- **DATA IN THIS EXERCISE**
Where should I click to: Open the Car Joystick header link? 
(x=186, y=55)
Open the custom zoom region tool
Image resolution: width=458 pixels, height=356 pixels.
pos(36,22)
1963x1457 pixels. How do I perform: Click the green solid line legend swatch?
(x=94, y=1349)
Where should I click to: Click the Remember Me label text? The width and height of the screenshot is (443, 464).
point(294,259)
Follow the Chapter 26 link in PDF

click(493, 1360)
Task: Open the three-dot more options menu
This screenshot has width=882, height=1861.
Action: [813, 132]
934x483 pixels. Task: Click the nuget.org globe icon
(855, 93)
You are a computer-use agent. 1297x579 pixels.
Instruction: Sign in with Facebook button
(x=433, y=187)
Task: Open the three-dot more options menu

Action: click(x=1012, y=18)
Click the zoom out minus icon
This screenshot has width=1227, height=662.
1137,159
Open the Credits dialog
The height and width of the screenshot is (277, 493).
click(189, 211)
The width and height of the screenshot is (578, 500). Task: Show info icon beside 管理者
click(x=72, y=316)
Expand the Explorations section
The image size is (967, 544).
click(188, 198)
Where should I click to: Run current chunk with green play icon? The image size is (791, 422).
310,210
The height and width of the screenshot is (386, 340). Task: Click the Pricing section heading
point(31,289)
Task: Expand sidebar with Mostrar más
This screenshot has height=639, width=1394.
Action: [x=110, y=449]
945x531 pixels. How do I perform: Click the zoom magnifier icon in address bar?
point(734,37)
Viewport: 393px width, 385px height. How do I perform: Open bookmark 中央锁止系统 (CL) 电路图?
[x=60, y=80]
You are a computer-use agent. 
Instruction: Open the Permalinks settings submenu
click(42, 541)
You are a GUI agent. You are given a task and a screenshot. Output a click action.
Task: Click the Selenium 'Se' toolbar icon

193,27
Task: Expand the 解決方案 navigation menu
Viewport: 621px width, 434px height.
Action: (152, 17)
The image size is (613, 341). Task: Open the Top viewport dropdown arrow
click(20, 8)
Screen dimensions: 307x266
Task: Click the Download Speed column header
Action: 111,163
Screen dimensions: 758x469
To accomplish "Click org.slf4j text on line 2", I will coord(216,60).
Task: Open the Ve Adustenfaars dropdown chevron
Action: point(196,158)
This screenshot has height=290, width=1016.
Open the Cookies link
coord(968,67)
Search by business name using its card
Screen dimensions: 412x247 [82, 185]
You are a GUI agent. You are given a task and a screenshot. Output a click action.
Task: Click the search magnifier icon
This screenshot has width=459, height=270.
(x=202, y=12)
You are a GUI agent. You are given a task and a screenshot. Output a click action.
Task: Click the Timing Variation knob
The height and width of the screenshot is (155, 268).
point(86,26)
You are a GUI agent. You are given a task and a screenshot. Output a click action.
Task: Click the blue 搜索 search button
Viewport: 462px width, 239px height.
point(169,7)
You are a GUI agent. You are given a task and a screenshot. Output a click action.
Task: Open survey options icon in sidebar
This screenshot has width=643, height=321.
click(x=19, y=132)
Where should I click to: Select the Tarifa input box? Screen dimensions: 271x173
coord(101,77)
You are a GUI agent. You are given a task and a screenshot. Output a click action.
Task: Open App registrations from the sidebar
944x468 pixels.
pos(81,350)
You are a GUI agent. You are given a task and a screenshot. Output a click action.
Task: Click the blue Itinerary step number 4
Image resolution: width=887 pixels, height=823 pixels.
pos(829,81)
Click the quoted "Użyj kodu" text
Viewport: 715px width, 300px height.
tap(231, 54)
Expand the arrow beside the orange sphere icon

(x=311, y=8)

- **PROMPT**
Reproduce the entries verbatim, starting at the line containing "Search by business name using its card" and ending at the line containing "tap(231, 54)".

- **IN RESPONSE**
Search by business name using its card
Screen dimensions: 412x247 [82, 185]
You are a GUI agent. You are given a task and a screenshot. Output a click action.
Task: Click the search magnifier icon
This screenshot has width=459, height=270.
(x=202, y=12)
You are a GUI agent. You are given a task and a screenshot. Output a click action.
Task: Click the Timing Variation knob
The height and width of the screenshot is (155, 268).
point(86,26)
You are a GUI agent. You are given a task and a screenshot. Output a click action.
Task: Click the blue 搜索 search button
Viewport: 462px width, 239px height.
point(169,7)
You are a GUI agent. You are given a task and a screenshot. Output a click action.
Task: Open survey options icon in sidebar
This screenshot has width=643, height=321.
click(x=19, y=132)
Where should I click to: Select the Tarifa input box? Screen dimensions: 271x173
coord(101,77)
You are a GUI agent. You are given a task and a screenshot. Output a click action.
Task: Open App registrations from the sidebar
944x468 pixels.
pos(81,350)
You are a GUI agent. You are given a task and a screenshot. Output a click action.
Task: Click the blue Itinerary step number 4
Image resolution: width=887 pixels, height=823 pixels.
pos(829,81)
Click the quoted "Użyj kodu" text
Viewport: 715px width, 300px height.
tap(231, 54)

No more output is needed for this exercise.